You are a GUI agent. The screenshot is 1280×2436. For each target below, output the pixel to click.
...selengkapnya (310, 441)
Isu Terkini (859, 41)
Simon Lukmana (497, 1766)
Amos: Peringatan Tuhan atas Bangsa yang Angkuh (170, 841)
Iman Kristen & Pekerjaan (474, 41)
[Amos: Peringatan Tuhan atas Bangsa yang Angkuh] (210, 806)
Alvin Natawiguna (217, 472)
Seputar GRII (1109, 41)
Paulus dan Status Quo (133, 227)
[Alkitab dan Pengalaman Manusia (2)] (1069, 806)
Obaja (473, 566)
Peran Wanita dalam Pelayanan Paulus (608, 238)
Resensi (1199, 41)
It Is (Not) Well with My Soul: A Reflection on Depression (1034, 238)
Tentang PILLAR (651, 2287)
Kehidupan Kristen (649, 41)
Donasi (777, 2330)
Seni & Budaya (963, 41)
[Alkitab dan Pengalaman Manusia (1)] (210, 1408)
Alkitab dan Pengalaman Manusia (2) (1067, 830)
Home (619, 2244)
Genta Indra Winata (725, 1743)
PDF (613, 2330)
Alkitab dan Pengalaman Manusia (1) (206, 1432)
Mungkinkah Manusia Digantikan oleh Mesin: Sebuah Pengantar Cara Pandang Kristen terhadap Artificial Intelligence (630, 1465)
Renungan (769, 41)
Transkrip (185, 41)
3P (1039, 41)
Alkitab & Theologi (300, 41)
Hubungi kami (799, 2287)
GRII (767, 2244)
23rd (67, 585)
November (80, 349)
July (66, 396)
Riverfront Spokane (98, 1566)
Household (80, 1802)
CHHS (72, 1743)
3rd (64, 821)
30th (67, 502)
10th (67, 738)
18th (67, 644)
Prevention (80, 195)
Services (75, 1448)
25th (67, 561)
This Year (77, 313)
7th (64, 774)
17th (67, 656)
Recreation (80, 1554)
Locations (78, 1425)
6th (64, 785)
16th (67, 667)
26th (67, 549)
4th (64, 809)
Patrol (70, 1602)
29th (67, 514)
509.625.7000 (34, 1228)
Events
-*-
■ What is being asked: Gather up every line from the listing above in which the word "atas" occurs.

■ The answer:
Amos: Peringatan Tuhan atas Bangsa yang Angkuh (170, 841)
[Amos: Peringatan Tuhan atas Bangsa yang Angkuh] (210, 806)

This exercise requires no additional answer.